Unlike other oncology drugs, CAR-T therapy is supposed to be a one-time treatment. That’s a huge boon for patients, but it presents a dilemma for drugmakers and government payers, who are used to the profits and costs of cancer drugs being spread over months or years. As a Goldman Sachs analyst put it bluntly in a report last April: “Is curing patients a sustainable business model?”

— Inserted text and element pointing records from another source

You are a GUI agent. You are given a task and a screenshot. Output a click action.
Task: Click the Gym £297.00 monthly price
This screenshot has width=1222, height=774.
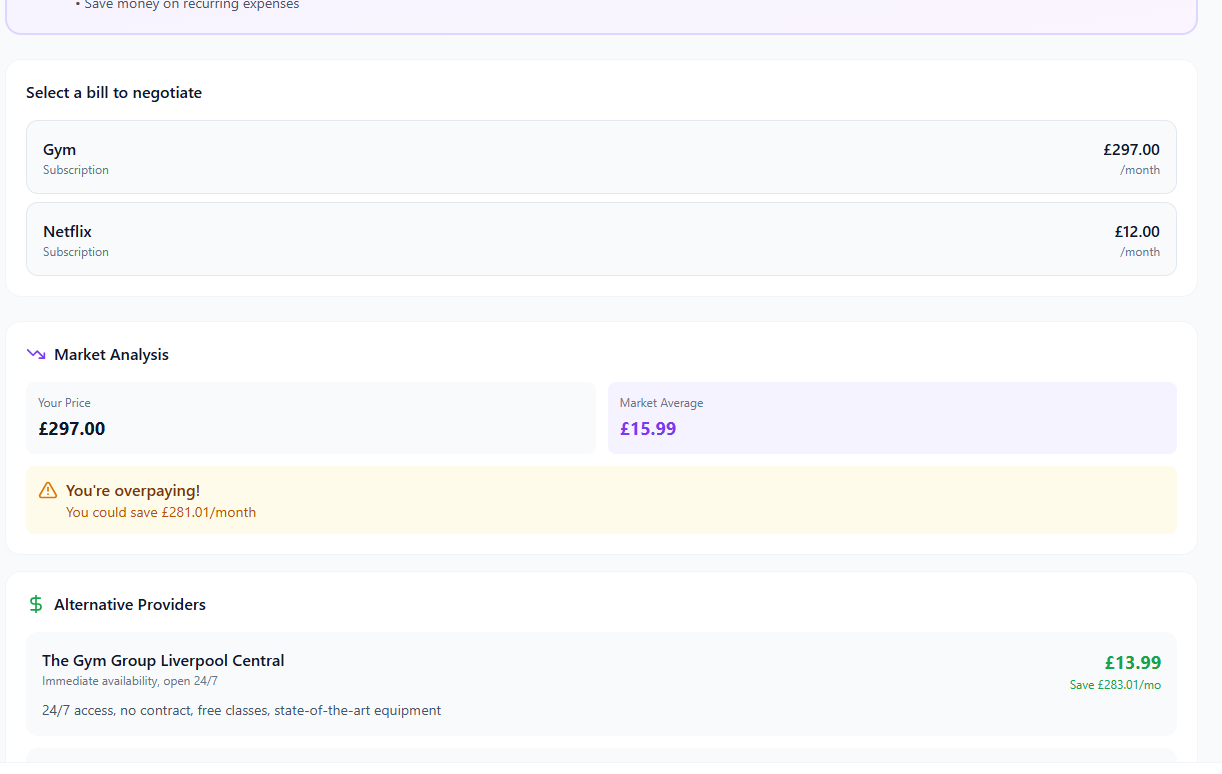(x=1131, y=150)
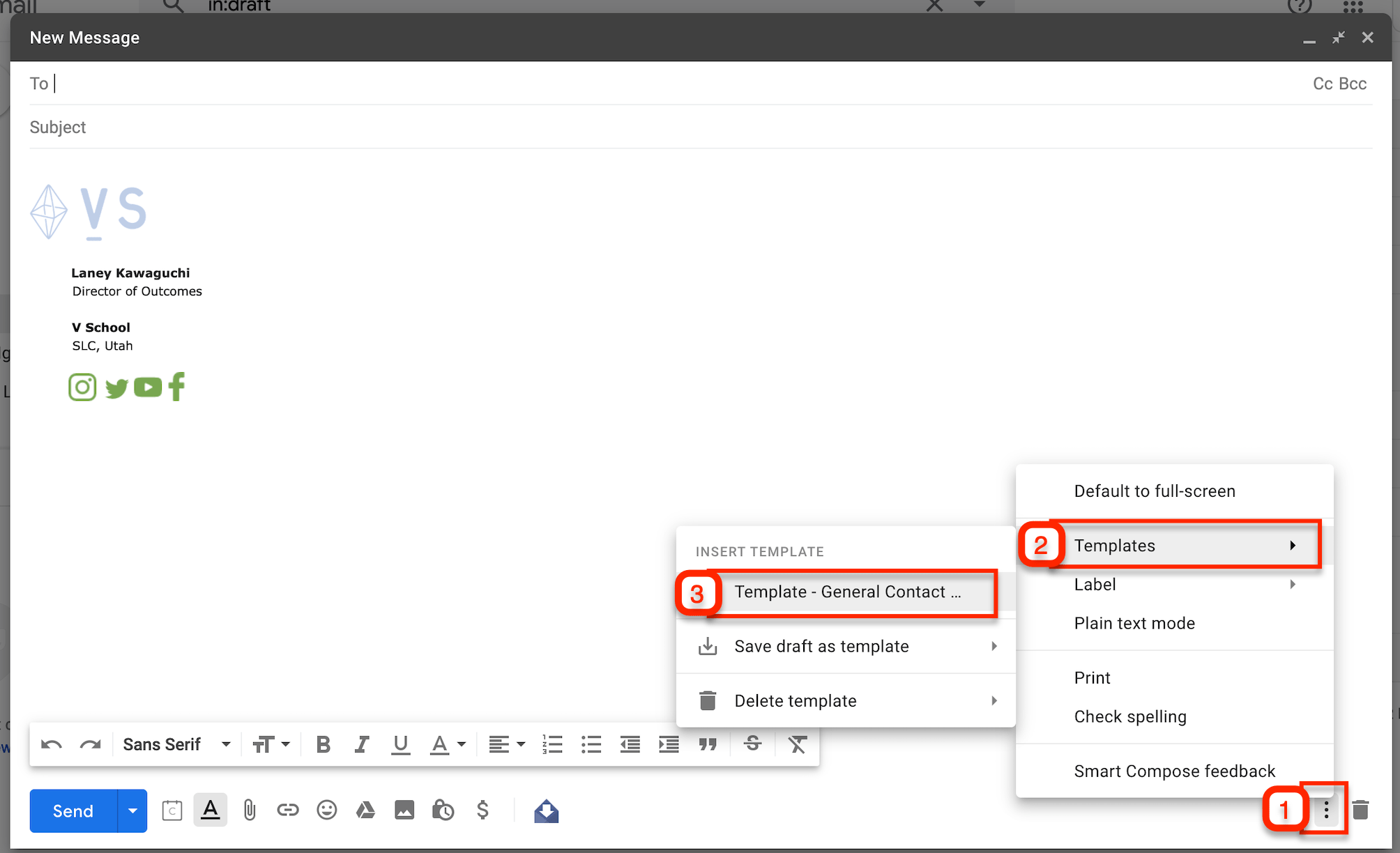Open the Send button options arrow
The image size is (1400, 853).
[132, 810]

Novartis is trying to lessen the sting of Kymriah’s $475,000 price in the United States by declining to charge for the drug if patients don’t respond within the first month. A Novartis Canada spokeswoman said by e-mail that a similar, outcomes-based pricing model is one of the options on the table in the Canadian negotiations.

For Stephen and Tammy McInerney, it would be impossible to put a price on what CAR-T therapy has done for Jordan.

Although the doctors overseeing the trial decided to give Jordan more CAR-T-cells at the six-month mark because it looked like the genetically modified soldier cells were losing strength, Jordan has now been leukemia-free for 18 months.

She hasn’t had a sick day since she started senior kindergarten in the fall. She loves spinning through dance classes, donning princess dresses and, as Ms. McInerney joked, antagonizing her parents to no end.

She also has a wisdom beyond her years borne of her own suffering and of watching some of the young friends she met at SickKids die of cancer.

“She’s everything we ever wanted in a daughter,” Mr. McInerney said. “And more.”

Editor’s note: John Herbert was incorrectly identified as John Henderson in an earlier version.